Making its European premiere, the ironically titled The Niceties by Eleanor Burgess comes to the Finborough Theatre under the direction of Matthew Iliffe. This nippy two hander about race bias in an expensive American school takes a magnifying glass to the intricacies of saying and doing the right thing.
We’ve had a similar kind of play in London this year with Joshua Harman’s Admissions; it too was set in an elite American university, and tackled issues of race bias, but in the areas that play failed to deliver, The Niceties positively excels.
Zoe Reed has handed in her essay early to tenured professor Janine Bosko in the hope of getting an early assessment of what her grade might be. The conversation begins as a convivial exchange of ideas, but Janine’s dismissiveness to Zoe’s topic begins to rile the young black student who wants to write about slavery in the American revolution.

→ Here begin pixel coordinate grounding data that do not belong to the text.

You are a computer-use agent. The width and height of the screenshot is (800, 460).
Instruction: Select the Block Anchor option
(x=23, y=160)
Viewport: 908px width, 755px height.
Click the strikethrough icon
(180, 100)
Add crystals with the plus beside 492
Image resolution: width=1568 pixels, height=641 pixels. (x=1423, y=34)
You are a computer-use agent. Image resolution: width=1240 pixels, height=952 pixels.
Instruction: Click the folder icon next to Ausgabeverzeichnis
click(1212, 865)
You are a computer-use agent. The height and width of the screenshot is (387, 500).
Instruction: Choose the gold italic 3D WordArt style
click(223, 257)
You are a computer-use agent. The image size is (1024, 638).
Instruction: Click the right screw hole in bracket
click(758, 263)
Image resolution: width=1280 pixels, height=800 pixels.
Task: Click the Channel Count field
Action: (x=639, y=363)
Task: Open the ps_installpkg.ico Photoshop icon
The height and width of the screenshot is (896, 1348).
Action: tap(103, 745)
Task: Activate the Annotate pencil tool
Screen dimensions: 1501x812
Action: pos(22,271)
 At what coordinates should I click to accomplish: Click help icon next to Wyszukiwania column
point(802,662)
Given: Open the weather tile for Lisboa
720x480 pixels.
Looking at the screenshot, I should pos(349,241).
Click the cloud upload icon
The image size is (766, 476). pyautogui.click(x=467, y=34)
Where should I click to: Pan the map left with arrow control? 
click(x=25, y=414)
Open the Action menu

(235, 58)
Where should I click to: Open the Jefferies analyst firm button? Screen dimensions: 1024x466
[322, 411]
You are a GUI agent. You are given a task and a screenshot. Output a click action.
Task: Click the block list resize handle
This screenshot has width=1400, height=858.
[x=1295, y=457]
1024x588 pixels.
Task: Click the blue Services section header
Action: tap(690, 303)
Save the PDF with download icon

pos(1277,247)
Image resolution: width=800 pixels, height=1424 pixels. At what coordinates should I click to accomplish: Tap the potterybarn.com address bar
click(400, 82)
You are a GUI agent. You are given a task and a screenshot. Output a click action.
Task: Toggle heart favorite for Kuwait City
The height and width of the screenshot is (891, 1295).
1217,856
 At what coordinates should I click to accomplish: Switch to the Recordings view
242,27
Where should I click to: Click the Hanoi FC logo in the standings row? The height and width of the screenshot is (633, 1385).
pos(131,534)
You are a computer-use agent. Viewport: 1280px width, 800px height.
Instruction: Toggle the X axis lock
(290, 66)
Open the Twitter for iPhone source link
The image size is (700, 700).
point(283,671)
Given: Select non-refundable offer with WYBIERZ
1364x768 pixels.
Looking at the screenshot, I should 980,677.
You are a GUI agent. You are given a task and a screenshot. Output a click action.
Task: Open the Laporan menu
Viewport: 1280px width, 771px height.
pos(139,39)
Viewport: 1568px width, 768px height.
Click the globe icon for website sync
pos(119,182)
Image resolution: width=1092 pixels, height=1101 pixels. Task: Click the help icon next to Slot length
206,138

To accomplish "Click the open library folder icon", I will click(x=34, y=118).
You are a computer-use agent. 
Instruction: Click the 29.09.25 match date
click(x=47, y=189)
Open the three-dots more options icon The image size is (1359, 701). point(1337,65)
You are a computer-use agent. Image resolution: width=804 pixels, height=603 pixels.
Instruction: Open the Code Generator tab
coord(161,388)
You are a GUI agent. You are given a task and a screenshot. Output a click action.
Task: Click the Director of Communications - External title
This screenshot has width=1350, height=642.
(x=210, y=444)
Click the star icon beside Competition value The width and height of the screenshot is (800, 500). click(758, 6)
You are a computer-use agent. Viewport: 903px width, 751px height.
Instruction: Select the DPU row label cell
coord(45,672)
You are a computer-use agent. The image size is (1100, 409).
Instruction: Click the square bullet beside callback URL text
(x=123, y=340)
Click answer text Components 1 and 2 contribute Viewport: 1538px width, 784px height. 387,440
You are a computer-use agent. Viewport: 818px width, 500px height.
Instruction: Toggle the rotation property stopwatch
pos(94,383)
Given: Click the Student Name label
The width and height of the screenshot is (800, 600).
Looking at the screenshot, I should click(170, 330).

The setting is Janine’s office, and with George Washington looking down upon them from the white wall, the professor becomes less guarded in what she has to say. Zoe occasionally plays with her phone, much to her teacher’s annoyance, but that irritation turns to rage when Janine discovers the conversation has been recorded.
Burgess’s writing is superbly razor sharp, like a particularly fervent game of tennis the dialogue bounces back and forth at a merciless pace. Janine doesn’t believe herself to be a racist, indeed she often appears to empathise with Zoe, but her race bias become more and more obvious. Zoe comes across as all the worst traits of Gen Z wrapped up in to one human embodiment, her points are more than valid but her delivery is aggressive and self-entitled.
So, as an audience we bounce back in forth in this debate, weighing up the arguments as they are presented. Neither character is implicitly wrong in what they have to say, but neither are they right, and so the tense stand-off that occurs between the two bleeds out in to the audience leaving us marred by every exchange.
Matthew Iliffe has created a very believable interaction between the two, Janine begins by confidently lecturing Zoe on the correct use of grammar and sentence structure, but by the end of the play the character is so worried about saying the wrong thing she is tripping over her words and editing herself as she goes. Janie Dee’s talent shines through here, and in the second act Dee presents an almost entirely different character, one who has been through a very public battle with her own shortcomings.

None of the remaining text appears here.